Giovanni la paura ce l’aveva, altro che! Ma non voleva darla a vedere, non era disposto a cedere. Non era disposto a dire che quel Truman Show era la realtà. Come avrebbe potuto dirlo, lui che continuava a tenere il drago per la coda? Lui che aveva denunciato lo scandalo? Lui che aveva lanciato l’allarme e adesso aspettava solo che arrivassero “i nostri”? Forse anche il giovane scapestrato figlio del giudice-per-antonomasia temeva che arrivasse il Settimo Cavalleggeri.
Fatto sta che a un certo punto per il figlio del giudice l’attesa si fece intollerabile. Perciò con una scusa attirò il ragazzo-giornalista in un posto isolato, e lo uccise. In Corte d’Assise se la cavò con pochi anni di carcere, e a Ragusa lo spettacolo continuò.

Nessun giornalista scrisse più indiscrezioni sul delitto Tumino, le indagini finirono nel nulla e nel 2006 furono archiviate ad opera di ignoti, fra l’altro, per decisione dello stesso magistrato che aveva svolto le prime indagini, divenuto intanto procuratore della Repubblica di Ragusa. Quel procuratore, Agostino Fera, nel 2007 è stato denunciato da cinquanta cittadini di Ragusa convinti che abbia riservato un trattamento di favore all’illustre sospettato. Fera è stato iscritto nel registro degli indagati per il reato di abuso d’ufficio e di favoreggiamento personale nei confronti del figlio del giudice. Nel 2007 e’ stato accusato dai senatori Giuseppe Di Lello e Giovanni Battaglia di essere un insabbiatore. Ha reagito querelandoli entrambi.

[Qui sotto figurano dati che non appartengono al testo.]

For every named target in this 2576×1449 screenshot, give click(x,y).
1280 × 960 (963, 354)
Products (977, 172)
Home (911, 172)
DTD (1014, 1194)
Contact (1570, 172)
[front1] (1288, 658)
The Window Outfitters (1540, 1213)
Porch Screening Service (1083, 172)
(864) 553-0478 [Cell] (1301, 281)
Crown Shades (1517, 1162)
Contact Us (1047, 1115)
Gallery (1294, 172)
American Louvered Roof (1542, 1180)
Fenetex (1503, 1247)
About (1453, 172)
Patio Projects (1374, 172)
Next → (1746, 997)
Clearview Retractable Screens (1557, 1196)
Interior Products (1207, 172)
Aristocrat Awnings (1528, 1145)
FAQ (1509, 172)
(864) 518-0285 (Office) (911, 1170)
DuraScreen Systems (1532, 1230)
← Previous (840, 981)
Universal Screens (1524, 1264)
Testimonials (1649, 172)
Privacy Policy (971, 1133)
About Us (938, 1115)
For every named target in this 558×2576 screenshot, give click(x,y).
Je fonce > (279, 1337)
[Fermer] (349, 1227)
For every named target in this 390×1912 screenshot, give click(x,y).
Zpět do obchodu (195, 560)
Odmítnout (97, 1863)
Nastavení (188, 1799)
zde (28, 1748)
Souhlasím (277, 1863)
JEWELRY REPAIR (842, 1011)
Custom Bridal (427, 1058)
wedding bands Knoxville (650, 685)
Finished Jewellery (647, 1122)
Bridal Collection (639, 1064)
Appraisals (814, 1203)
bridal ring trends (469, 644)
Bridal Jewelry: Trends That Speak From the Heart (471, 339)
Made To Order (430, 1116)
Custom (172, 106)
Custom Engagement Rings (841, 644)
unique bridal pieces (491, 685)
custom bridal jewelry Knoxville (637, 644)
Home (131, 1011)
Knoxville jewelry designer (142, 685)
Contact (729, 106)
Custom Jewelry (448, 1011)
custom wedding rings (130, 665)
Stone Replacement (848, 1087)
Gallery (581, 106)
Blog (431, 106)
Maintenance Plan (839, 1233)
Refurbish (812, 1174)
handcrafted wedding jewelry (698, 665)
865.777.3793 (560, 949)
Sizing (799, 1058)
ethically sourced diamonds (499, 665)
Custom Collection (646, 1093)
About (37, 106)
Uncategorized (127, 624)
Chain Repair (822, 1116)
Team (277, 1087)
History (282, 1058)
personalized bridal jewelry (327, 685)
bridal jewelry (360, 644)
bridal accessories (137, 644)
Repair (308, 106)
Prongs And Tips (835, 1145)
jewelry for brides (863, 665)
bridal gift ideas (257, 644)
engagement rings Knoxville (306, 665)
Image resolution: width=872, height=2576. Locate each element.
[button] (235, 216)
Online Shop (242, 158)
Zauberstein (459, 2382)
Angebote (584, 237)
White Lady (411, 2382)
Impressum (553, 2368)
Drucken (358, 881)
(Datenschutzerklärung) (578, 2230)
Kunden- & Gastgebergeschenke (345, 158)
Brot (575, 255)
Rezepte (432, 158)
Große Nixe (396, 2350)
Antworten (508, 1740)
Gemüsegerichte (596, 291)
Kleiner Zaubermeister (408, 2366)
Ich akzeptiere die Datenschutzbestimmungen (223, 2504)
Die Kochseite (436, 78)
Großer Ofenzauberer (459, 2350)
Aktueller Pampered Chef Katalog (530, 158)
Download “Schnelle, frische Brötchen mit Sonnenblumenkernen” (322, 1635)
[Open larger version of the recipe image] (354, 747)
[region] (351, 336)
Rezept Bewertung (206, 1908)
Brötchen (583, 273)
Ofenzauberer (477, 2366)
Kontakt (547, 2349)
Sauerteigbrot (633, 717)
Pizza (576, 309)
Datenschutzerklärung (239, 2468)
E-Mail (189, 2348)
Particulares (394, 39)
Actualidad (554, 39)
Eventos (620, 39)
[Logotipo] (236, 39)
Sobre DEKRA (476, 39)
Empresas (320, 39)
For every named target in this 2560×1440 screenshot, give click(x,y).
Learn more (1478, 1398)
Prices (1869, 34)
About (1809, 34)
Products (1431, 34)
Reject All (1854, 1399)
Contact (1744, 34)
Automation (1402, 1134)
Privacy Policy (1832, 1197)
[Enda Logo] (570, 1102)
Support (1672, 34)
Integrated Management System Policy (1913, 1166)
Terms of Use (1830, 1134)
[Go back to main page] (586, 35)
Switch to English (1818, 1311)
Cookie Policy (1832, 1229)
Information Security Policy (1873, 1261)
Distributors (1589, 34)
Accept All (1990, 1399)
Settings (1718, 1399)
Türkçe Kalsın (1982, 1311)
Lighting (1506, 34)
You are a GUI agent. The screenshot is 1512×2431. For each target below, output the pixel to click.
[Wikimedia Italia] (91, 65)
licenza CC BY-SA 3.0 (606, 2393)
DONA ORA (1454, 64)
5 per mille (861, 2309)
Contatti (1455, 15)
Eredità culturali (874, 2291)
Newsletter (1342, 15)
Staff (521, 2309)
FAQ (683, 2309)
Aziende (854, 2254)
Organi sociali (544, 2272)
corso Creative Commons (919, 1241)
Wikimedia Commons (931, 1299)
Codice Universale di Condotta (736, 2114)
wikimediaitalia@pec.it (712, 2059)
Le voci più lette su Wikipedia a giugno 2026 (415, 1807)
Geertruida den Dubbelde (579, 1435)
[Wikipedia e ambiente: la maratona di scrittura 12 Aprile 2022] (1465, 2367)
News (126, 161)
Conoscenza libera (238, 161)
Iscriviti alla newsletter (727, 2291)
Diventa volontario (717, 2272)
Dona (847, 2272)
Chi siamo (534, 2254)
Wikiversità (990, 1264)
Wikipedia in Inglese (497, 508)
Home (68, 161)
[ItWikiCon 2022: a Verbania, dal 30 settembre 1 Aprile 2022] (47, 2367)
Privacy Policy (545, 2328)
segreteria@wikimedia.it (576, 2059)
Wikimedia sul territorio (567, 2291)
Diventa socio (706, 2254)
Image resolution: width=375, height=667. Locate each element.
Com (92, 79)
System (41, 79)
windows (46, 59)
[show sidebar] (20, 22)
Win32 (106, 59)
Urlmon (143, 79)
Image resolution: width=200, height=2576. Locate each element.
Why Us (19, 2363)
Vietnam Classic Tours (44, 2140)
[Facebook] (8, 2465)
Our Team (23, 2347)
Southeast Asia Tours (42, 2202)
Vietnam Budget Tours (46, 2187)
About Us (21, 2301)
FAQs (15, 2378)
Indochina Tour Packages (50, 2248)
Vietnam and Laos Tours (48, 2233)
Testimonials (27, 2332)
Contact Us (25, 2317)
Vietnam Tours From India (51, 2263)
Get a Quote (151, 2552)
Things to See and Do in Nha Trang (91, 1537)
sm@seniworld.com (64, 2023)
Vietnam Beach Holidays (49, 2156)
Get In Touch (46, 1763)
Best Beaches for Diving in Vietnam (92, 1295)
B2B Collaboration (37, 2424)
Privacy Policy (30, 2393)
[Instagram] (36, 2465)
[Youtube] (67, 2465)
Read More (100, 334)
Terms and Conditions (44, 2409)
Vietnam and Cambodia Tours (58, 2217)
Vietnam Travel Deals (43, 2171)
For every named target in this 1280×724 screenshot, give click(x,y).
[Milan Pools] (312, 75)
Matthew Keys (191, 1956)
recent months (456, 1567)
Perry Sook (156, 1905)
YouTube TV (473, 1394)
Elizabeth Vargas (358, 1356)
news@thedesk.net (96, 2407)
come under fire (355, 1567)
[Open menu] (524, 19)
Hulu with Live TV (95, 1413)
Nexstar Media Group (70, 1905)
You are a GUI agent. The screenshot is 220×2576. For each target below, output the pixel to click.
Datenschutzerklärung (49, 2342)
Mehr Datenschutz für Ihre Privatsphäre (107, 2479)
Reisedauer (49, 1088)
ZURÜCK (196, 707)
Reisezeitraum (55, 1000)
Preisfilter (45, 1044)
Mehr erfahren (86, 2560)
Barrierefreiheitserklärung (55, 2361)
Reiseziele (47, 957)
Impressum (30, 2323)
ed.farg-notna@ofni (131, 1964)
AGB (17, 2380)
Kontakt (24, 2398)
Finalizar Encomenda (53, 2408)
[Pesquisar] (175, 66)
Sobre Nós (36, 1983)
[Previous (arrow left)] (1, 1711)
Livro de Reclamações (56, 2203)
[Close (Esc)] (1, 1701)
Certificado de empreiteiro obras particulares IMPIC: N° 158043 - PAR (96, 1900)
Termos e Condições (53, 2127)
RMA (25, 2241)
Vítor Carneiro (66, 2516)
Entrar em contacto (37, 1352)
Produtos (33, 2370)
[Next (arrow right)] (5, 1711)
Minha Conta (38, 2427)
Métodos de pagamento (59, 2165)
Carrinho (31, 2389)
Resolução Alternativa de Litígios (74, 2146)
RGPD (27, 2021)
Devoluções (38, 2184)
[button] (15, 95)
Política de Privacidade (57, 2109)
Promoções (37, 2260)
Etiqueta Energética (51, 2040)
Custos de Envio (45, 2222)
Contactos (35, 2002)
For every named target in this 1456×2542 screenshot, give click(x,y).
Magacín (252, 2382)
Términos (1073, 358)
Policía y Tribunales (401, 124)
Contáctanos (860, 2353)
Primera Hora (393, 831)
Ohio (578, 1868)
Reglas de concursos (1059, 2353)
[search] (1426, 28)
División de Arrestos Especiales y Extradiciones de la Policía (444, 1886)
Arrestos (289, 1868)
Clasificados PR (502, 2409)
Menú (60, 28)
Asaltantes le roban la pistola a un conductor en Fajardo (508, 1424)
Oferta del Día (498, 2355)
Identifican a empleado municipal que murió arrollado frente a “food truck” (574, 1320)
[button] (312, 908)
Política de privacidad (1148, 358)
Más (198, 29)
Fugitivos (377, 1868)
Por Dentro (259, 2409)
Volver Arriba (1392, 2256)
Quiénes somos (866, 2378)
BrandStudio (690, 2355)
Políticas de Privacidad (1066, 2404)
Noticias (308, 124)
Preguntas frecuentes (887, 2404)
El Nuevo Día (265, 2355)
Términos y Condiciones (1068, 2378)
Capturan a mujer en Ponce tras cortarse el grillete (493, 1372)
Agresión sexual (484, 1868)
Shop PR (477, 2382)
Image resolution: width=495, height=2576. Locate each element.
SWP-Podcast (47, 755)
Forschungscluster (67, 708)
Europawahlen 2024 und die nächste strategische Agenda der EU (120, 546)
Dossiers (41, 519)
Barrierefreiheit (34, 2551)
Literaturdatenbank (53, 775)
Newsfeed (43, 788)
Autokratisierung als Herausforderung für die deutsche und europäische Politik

Questa storia io l’ho raccontata più ampiamente nel libro “Vite ribelli”, Sperling & Kupfer, pubblicato a ottobre del 2007. Giovanni Spampinato era mio fratello maggiore. Dal giorno della sua morte non c’è stato più un giorno sereno nella mia famiglia. Per 35 anni la storia di Giovanni è stata bistrattata, messa da parte, accantonata. Solo nel 2007 è tornata attuale, quando alla memoria del cronista di Ragusa è stato assegnato il prestigioso Premio di Giornalismo Saint-Vincent. La Giuria ha definito la sua vicenda emblematica di tutte le storie dei giornalisti uccisi per motivi di mafia e di terrorismo. Il presidente della Repubblica Giorgio Napolitano ha detto che con la sua vita e con la sua morte Giovanni Spampinato ha onorato la storia del giornalismo italiano.

*Alberto Spampinato è il fratello minore di Giovanni. Giornalista professionista, quirinalista dell’Agenzia Ansa, consigliere nazionale della FNSI, dal 1980 vive a Roma.